First, the new machine had an internal power supply so there was no longer a large external power brick. Second, the mac mini now had a HDMI port. And last, you no longer needed a putty knife to upgrade the RAM. The Mac mini could be upgraded with a quick twist of the bottom cover.
The least popular change was the price. With Macmini4,1, the base price was now $699.
Apple announces that the Xserve will be discontinued in January 2011. They point to the Mac Pro and Mac mini as the best options if you want to host a Mac server.
In a XServe Transition Guide, Apple states: "Since its introduction in the fall of 2009, Mac mini with Snow Leopard Server has become Apple’s most popular server system."
The Mac mini is updated with the power of i5 and i7 processors. With Macmini5,1, the machine really hit its stride. The Mac mini could now support 16GB of RAM (unofficially) and also came with a 7200 RPM hard drive and a Thunderbolt port. This build of Mac mini is still sought after because it’s the most recent one you can buy with a dedicated GPU. The base price is back to $599.
The machine also became more popular as OS X Server was now just $50 via the Mac App Store.
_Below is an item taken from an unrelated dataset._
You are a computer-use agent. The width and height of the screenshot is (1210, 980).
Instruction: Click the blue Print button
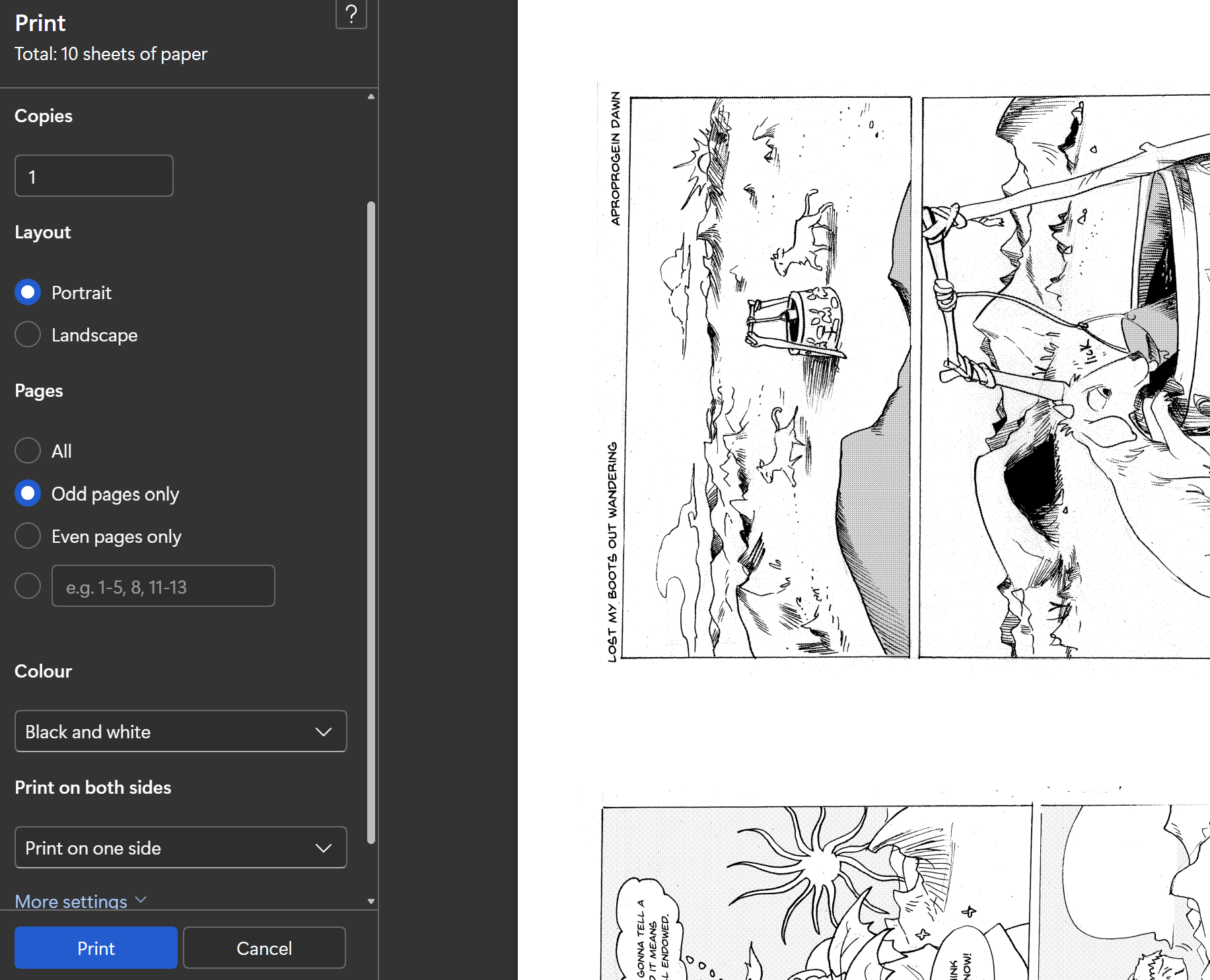tap(96, 948)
All of a sudden it was easier and much less expensive to run your own Mail, Web and Chat server.
After a few Mac mini updates that only debuted online, the Mac mini actually saw some stage time at the October 2012 event. Phil Schiller called it a "beautiful, simple, small design."
The 2012 Mac mini brought USB3, official support of 16GB of RAM, and for the first time offered 2TB of internal space. (2x1TB drives in the server version.) The benchmarks were a big jump from 2011.
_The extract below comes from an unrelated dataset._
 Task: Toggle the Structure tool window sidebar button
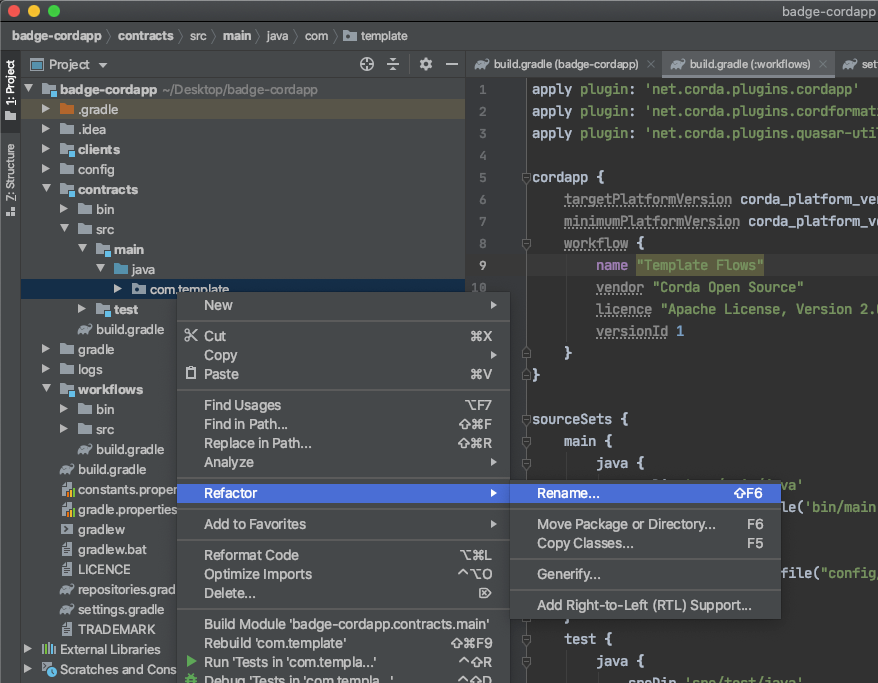[11, 173]
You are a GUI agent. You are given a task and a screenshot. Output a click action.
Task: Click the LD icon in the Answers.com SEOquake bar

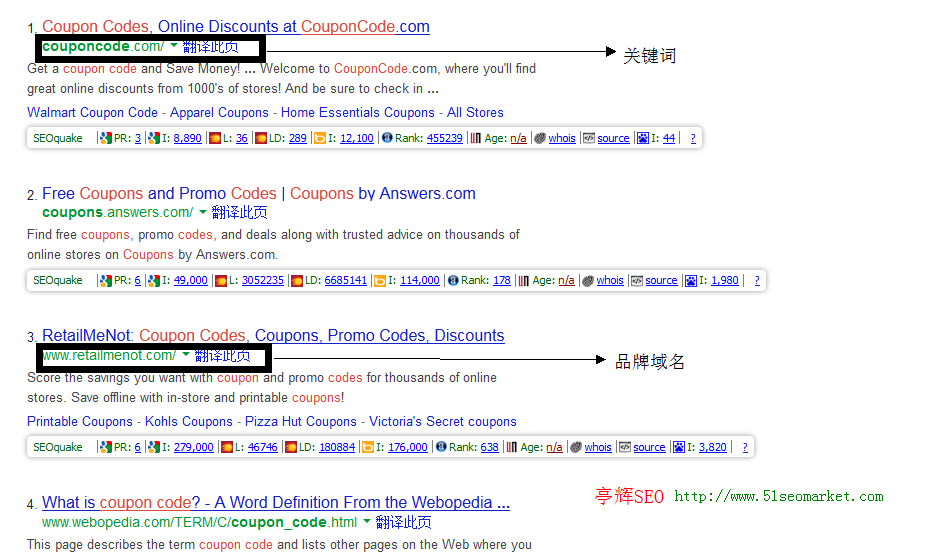[x=297, y=281]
This Mac mini is still popular as it’s the most recent build with a quad-core processor.
We waited and waited for a new machine. No Mac mini update for all of 2013 and most of 2014. The Mac mini went a total of 723 days without an update.
Customers were very glad to see a new Mac mini, but not all were happy with the update. The interest in this machine was very high, with a post we wrote getting over one million views in just a couple weeks. We confirmed the RAM could not be upgraded. The Macmini7,1 also did away with the quad-core processor and the dual-drive server version.
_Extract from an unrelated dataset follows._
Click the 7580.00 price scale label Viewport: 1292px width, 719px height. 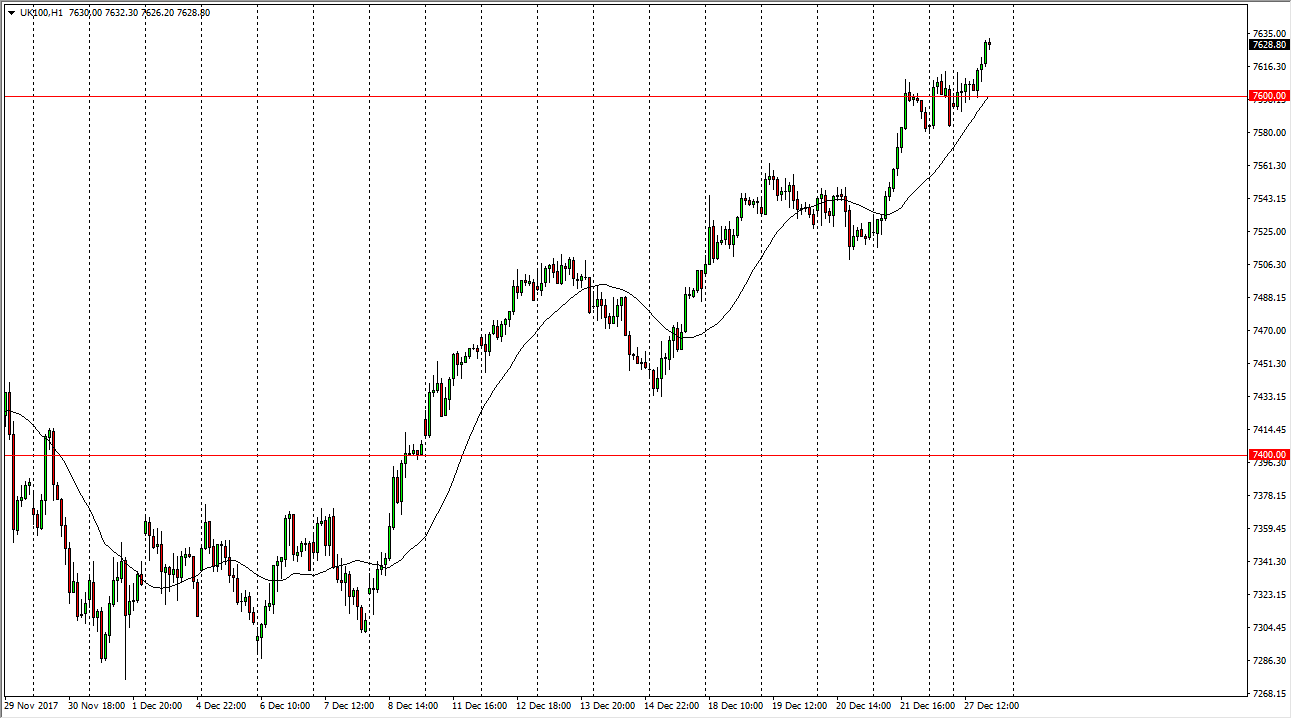click(x=1267, y=133)
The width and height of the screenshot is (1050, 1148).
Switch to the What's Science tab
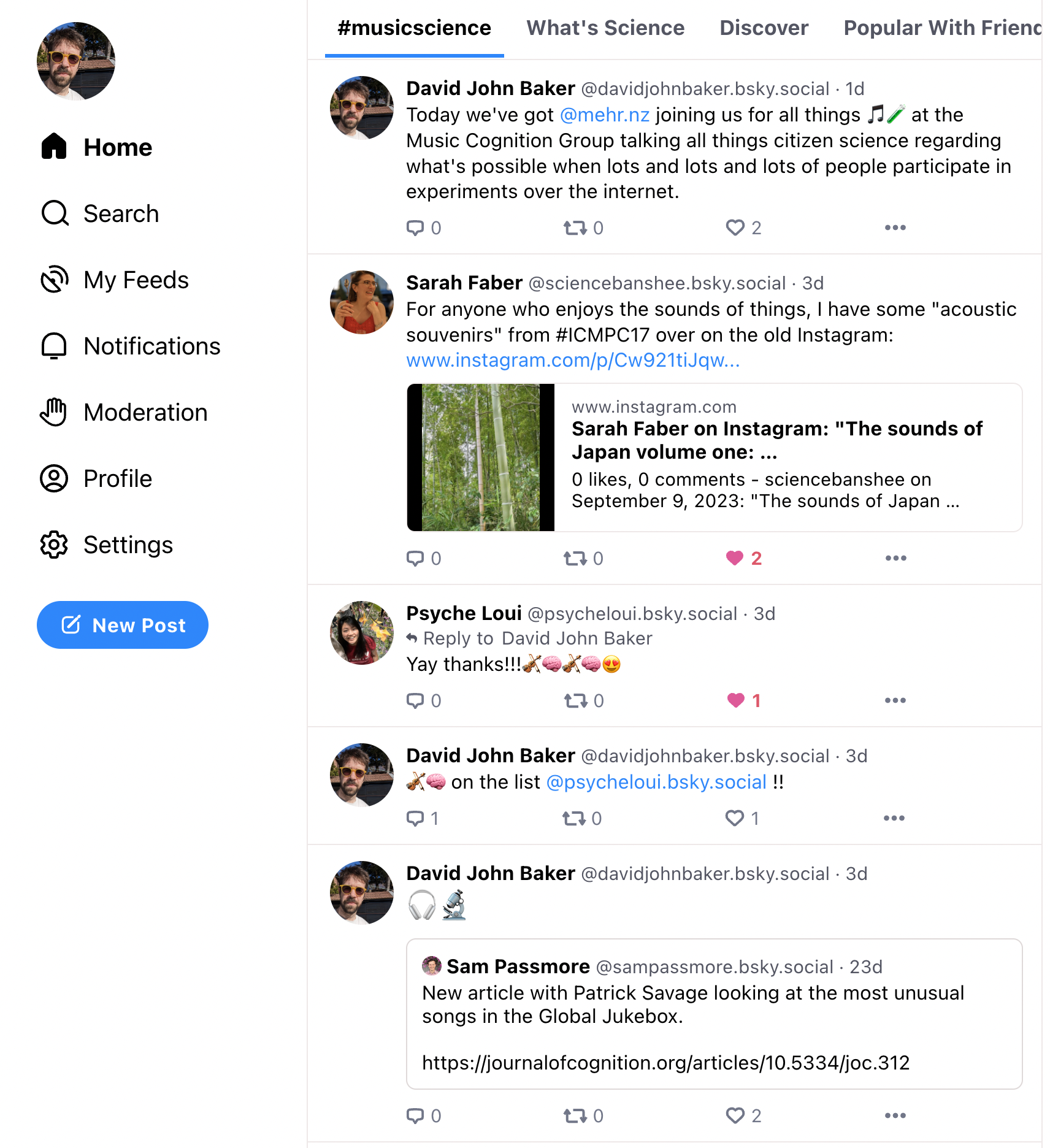(x=605, y=28)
However, the GPU and single core performance both had a nice upgrade. In addition, the base price is now back to the original $499. That hasn’t been seen since 2005.
In late 2015, I began talking with the folks at MacStadium. It was becoming apparent that Mac minis (and other Mac hosting options) were going to become more and more important. If I was going to promote it the way that I had hoped, I was going to have to offload some of the other parts of running a hosting company like managing the data center, etc. MacStadium was a perfect fit. We decided to merge our companies and build the largest Mac hosting company in the world.
In the span of a few months, both Phil Schiller and Tim Cook offer some hope to us mini fans. When asked at the Mac Pro Hope Summit about the Mac mini, Phil responded, "On that I'll say the Mac Mini is an important product in our lineup…”
A few months later, Apple CEO Tim Cook responded to a message with much of the same hope, “I’m glad you love Mac mini. We love it too. Our customers have found so many creative interesting uses for Mac mini. While it is not time to share any details, we plan for Mac mini to be an important part of our product line going forward.”
I’m still wondering what Krar did so right. I never had my emails responded to by Mr Cook. Maybe daily is too often?
In order to be closer to developers around the world, we opened new Mac mini data centers in Dublin and Las Vegas. We also offer Mac mini subscriptions in all of the locations so customers can expand quickly and also start without a large upfront cost.
Do you remember that fantastic TV show called 24? The plot of the show was to follow Jack Bauer, a counter-terrorist agent, over a real-time 24-hour period. It was intense and exciting and unbelievable. The plot line would be so enthralling that it surely lived up to the “fiction” genre. The show started with "I'm federal agent Jack Bauer, and today is the longest day of my life."
Well, I won’t be quite that dramatic, but "I'm Mac mini aficionado and MacStadium VP Brian Stucki, and today is the most mini day of my life."